[Directions for this task] Give back the lines of the records exactly, starting at the first and ending at the one with "Arkia Israeli Airlines Boeing".

[Information shown]
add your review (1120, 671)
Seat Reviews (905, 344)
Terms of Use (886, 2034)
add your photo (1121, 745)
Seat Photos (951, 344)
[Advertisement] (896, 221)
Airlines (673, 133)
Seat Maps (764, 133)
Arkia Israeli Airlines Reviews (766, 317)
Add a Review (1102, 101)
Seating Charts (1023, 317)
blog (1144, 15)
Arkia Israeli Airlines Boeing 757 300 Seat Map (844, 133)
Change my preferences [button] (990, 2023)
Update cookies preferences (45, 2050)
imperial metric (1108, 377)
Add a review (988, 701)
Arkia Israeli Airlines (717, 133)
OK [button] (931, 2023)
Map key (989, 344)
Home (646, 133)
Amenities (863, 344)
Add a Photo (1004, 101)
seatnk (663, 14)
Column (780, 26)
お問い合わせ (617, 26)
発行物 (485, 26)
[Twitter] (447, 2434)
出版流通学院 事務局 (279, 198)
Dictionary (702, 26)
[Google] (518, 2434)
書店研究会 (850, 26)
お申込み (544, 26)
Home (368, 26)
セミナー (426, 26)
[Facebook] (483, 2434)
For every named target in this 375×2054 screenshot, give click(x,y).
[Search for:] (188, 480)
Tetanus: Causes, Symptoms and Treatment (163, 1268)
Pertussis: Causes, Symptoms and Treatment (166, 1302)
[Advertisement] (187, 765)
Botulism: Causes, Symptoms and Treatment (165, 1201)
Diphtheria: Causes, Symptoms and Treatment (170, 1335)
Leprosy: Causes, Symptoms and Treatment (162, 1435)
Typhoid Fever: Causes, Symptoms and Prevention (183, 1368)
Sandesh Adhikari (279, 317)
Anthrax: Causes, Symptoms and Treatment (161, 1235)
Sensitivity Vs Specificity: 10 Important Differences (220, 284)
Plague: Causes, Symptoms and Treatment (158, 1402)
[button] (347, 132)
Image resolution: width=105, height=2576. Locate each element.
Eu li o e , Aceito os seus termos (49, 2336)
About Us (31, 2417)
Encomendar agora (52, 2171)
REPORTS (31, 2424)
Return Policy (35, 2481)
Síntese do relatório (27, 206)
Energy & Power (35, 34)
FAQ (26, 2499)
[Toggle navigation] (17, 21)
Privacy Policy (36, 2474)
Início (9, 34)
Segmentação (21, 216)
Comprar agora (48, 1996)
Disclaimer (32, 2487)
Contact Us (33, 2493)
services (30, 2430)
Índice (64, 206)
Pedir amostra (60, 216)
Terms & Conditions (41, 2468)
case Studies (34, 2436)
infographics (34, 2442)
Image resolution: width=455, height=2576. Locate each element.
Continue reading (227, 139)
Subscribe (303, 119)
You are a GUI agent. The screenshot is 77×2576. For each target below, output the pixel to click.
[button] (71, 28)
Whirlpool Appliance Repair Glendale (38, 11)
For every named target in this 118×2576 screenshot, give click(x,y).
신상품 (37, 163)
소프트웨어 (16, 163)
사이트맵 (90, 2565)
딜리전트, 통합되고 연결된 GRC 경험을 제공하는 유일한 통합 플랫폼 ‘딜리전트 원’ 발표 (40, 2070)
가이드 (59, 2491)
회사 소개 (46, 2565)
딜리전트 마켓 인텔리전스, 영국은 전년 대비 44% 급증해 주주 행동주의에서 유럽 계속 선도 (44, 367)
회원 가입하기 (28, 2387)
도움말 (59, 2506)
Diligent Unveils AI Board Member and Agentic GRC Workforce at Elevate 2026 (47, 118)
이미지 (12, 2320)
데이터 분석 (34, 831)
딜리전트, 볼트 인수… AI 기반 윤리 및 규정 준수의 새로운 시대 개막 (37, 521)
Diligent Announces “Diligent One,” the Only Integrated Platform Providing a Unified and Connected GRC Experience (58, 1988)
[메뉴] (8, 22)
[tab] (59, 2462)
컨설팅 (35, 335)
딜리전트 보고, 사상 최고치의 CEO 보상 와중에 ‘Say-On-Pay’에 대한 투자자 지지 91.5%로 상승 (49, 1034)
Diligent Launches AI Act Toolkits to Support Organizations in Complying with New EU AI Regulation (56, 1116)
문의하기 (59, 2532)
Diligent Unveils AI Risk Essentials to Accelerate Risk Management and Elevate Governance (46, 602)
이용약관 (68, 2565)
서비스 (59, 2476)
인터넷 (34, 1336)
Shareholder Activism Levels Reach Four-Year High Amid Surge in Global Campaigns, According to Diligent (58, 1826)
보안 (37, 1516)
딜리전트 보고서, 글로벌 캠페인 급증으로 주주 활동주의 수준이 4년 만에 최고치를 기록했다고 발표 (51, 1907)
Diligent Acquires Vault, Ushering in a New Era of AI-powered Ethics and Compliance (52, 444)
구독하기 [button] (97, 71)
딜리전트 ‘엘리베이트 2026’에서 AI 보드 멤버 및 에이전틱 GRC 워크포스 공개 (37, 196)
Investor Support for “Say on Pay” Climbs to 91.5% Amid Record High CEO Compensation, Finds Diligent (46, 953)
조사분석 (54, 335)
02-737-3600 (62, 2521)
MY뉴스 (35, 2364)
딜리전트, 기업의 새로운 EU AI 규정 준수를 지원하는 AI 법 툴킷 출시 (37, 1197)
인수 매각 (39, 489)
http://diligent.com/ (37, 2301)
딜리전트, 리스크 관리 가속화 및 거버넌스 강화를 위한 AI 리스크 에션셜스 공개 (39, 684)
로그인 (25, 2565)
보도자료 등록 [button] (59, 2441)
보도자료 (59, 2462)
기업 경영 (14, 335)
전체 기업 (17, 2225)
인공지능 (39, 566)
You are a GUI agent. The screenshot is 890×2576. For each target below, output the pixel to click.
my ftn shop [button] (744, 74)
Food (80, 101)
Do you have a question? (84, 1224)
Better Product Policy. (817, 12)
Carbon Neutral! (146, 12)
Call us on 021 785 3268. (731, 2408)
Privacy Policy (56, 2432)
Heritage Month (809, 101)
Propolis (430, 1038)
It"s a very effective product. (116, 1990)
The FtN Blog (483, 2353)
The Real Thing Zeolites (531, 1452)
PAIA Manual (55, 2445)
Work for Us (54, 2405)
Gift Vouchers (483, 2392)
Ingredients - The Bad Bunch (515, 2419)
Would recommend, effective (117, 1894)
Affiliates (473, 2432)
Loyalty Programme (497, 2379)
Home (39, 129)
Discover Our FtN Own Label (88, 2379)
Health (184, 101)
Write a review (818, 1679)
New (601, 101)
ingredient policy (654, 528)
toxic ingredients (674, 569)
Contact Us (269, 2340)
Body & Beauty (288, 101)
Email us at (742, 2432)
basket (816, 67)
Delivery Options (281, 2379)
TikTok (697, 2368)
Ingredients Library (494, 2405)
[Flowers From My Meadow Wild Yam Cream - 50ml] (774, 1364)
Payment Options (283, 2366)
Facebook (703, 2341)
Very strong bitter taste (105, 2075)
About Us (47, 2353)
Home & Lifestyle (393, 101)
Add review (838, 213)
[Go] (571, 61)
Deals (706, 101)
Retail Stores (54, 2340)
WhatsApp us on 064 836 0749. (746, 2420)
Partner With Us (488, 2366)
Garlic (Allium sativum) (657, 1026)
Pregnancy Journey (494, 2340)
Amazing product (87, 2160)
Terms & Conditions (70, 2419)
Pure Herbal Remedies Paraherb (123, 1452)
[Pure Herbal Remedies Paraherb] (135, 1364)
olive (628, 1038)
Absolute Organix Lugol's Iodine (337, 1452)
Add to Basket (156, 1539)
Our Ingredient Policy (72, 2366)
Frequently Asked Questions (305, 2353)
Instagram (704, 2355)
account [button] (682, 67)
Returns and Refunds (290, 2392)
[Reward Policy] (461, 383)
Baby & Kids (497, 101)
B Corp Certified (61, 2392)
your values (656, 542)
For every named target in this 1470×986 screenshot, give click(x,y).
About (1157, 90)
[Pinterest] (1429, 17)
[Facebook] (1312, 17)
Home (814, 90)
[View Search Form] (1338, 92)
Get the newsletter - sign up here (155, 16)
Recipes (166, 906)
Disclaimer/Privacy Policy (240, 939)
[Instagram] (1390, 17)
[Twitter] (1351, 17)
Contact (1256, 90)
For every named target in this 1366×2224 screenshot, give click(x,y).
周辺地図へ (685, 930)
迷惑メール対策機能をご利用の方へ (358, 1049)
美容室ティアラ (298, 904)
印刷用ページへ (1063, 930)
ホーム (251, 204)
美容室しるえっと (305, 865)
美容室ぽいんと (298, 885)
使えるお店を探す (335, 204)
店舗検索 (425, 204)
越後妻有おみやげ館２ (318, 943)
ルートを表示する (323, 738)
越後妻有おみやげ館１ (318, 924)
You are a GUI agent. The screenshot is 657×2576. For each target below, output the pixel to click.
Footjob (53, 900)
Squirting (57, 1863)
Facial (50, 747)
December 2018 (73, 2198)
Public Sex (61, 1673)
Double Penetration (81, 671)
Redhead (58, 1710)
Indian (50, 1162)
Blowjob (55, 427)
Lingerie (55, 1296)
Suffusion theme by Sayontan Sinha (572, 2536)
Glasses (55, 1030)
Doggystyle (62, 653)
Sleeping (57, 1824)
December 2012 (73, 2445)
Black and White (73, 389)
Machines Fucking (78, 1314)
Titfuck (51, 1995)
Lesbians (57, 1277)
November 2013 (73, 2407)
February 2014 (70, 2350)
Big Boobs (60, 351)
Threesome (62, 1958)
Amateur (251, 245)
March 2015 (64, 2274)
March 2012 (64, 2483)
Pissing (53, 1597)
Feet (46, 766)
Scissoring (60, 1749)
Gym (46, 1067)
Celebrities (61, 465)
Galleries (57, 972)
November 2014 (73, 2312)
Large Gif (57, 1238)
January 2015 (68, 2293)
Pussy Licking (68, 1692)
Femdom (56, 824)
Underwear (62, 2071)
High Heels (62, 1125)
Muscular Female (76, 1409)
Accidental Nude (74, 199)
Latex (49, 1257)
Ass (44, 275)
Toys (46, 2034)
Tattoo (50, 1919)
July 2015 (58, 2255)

[Result of this task]
add your review (1120, 671)
Seat Reviews (905, 344)
Terms of Use (886, 2034)
add your photo (1121, 745)
Seat Photos (951, 344)
[Advertisement] (896, 221)
Airlines (673, 133)
Seat Maps (764, 133)
Arkia Israeli Airlines Reviews (766, 317)
Add a Review (1102, 101)
Seating Charts (1023, 317)
blog (1144, 15)
Arkia Israeli Airlines Boeing 757 300 Seat Map (844, 133)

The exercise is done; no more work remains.